Tonight’s game between the Avalanche and Sharks will be the second time they go head-to-head in three nights.

On Saturday, Colorado came back from 1-0 and 2-1 deficits, but they eventually fell in overtime, as Sharks defenseman David Schlemko scored the game-winner just 1:18 into the extra frame.

Despite the loss and the horrific record they own, Avs coach Jared Bednar has felt good about the way his team’s been playing of late.

“We are coming on,” Bednar said on Saturday, per the Denver Post. “It’s discouraging at times because you don’t get the results. It’s those one or two mistakes. You have to find a way to cure, to eliminate them as much as you possibly can, make sure you’re not making the same mistakes over and over. But we’re playing real good hockey against real good teams right now and we’re fighting and in all the games.”

When you’re 13-29-2 overall, you try to find small victories in every battle, and improved overall play during losses has to be considered a small win every time.

Over their last 11 games, the Avalanche have come away with just a single win (2-1 in OT over the Isles on Jan. 6). With the OT loss to the Sharks on Saturday night, Colorado has picked up three of a possible 22 points during that stretch of 11 games.

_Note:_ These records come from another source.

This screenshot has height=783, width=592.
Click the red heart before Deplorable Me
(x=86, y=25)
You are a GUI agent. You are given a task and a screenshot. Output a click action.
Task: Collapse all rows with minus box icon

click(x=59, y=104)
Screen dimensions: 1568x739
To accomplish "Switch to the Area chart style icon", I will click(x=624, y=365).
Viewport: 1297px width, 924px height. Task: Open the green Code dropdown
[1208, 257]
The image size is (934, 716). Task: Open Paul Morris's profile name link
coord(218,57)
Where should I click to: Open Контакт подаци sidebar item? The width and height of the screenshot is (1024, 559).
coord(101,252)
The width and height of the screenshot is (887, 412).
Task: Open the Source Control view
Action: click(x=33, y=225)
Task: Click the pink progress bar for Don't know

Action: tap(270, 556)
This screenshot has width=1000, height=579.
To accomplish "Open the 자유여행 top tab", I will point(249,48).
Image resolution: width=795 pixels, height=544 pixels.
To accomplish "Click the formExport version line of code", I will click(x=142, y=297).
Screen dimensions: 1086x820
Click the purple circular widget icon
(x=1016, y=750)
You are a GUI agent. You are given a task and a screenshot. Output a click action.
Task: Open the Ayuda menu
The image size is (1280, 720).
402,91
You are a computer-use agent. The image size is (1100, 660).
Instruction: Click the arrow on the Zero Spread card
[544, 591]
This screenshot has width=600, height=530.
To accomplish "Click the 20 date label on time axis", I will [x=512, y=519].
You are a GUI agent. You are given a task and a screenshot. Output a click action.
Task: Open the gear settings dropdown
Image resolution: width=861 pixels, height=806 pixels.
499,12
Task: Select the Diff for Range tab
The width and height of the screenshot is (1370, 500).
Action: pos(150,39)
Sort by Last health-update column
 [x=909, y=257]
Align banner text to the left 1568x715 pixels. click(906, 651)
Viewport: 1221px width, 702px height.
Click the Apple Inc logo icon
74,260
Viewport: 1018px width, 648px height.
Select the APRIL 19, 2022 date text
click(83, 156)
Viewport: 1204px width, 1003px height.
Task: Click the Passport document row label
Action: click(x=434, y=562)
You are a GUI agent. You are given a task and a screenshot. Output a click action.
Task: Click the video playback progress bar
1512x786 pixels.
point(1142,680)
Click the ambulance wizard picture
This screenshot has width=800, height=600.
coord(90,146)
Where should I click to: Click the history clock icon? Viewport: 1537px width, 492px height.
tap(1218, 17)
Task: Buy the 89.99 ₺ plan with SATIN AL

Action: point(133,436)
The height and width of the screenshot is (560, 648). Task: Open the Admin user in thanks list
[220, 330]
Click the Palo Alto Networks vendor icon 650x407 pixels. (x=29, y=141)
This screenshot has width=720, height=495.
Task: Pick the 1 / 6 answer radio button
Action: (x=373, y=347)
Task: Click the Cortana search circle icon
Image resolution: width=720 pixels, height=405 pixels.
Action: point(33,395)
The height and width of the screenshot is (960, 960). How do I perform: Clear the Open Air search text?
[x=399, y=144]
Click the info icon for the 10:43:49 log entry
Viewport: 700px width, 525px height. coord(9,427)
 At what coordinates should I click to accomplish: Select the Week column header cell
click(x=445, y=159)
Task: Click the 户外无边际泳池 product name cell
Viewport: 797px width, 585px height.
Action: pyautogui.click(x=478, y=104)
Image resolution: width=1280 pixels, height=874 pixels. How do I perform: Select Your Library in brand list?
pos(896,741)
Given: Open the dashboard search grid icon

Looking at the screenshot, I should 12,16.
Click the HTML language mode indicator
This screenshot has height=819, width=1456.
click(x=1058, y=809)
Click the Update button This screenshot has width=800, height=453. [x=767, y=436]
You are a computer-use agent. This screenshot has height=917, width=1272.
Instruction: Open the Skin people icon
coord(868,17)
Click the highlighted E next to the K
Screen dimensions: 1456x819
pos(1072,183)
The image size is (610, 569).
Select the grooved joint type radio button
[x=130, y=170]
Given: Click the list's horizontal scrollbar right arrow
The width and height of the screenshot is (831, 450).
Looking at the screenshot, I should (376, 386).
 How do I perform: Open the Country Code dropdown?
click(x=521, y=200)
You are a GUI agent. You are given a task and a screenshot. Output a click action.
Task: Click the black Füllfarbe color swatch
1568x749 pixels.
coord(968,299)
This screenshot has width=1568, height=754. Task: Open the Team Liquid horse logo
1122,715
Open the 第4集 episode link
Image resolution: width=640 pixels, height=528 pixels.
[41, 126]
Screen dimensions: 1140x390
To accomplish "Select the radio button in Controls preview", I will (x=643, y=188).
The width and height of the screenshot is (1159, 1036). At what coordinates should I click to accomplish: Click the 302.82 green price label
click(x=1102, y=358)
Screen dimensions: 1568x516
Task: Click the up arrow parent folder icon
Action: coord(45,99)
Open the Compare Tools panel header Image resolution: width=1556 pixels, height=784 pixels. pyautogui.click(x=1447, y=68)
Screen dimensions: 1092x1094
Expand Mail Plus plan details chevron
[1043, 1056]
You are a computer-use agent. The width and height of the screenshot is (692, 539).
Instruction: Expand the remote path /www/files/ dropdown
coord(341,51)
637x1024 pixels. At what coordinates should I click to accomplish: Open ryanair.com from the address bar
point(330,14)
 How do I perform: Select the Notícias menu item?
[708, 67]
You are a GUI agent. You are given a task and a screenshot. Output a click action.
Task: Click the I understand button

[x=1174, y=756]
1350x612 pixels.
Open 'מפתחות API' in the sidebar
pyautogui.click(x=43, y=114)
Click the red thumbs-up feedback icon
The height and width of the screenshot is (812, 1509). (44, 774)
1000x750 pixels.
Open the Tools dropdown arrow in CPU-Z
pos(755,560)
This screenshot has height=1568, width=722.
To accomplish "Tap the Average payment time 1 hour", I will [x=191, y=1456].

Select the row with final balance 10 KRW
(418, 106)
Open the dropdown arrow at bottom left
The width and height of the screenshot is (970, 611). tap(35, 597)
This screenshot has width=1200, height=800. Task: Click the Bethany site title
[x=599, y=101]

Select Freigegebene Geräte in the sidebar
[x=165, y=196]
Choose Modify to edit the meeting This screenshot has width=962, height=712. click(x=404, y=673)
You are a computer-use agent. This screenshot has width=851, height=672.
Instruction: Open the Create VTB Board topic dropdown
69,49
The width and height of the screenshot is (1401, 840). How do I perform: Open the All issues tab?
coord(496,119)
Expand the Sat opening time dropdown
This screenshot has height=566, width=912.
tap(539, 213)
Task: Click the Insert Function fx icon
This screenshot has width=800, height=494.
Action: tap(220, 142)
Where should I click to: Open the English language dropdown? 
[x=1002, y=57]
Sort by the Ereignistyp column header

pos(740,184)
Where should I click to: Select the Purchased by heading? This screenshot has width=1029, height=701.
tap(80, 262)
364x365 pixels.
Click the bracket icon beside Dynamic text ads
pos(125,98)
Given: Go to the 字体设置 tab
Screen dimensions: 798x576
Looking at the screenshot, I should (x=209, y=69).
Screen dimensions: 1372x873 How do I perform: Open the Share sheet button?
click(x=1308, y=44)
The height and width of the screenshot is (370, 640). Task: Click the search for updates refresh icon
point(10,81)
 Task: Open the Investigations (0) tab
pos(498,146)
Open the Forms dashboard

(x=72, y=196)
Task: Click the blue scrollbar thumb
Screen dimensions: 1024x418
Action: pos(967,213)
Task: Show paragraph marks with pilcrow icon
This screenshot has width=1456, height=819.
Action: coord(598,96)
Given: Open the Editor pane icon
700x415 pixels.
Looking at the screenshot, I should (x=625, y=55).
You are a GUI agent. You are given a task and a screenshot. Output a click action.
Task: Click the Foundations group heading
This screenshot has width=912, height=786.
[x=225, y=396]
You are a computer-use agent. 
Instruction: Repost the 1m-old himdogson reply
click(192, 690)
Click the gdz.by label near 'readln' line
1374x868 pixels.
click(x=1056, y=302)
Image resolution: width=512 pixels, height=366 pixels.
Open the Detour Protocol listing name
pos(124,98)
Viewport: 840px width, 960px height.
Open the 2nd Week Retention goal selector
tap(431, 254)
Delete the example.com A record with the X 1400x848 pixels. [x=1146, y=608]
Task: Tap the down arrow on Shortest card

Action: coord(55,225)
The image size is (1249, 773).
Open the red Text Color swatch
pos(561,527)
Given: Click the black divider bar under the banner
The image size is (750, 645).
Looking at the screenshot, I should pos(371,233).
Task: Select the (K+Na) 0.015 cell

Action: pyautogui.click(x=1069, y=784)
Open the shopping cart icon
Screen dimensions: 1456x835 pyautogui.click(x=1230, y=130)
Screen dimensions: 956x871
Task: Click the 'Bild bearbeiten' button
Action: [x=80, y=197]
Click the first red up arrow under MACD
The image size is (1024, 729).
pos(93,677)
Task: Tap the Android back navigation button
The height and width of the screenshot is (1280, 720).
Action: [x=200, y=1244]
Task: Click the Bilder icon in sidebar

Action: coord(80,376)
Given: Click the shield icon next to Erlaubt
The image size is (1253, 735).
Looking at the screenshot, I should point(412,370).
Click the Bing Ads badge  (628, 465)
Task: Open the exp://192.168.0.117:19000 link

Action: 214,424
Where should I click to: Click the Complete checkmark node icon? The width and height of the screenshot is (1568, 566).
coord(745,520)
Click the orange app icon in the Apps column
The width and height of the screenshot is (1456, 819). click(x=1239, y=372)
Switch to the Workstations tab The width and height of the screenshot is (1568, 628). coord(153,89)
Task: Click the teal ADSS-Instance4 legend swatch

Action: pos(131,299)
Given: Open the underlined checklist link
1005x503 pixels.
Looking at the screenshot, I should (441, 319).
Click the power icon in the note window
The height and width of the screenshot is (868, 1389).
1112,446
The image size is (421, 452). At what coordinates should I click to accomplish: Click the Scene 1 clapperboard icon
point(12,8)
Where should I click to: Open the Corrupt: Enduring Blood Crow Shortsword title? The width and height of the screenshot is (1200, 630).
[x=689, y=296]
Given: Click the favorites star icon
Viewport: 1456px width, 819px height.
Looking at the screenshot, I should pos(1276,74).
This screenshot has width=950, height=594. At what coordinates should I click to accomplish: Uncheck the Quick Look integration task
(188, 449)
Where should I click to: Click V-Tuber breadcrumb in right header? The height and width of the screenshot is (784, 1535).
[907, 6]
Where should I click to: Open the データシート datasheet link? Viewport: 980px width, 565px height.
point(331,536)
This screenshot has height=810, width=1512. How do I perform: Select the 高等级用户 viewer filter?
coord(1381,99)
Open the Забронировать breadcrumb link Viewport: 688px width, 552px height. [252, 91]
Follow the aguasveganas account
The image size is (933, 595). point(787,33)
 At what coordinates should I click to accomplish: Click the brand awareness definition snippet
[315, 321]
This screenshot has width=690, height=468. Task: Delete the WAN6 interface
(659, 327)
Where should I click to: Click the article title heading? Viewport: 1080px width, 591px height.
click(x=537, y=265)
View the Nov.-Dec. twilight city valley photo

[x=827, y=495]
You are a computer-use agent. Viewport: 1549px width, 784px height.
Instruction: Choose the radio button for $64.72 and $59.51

As you may have expected, scoring has been a huge issue for them. If we look back at their last 10 games, they’ve managed to score more than two goals just once, and that came in a 6-4 loss to Chicago on Jan. 17.

As for the Sharks, things couldn’t be going much better right now.

Since their 4-0 loss to the St. Louis Blues on Jan. 14, they’ve rattled off four straight wins over Winnipeg, Los Angeles, Tampa Bay and Colorado.

So yea, these two teams couldn’t be headed in more opposite directions. San Jose won as many games last week as the Avalanche have since Dec. 8.

Saturday’s game against the Avs was the Sharks’ fifth game in eight days and at times, they looked fatigued. Even though they ended up pulling out a win, they weren’t satisfied with their overall play.

“When we’re on our game, we’re making it tough with grind time and traffic at the net, some chances,” Joe Pavelski told CSN Bay Area on Saturday. “Tonight we didn’t have as many as we could have had. We’ll try to find a little bit more for next game.”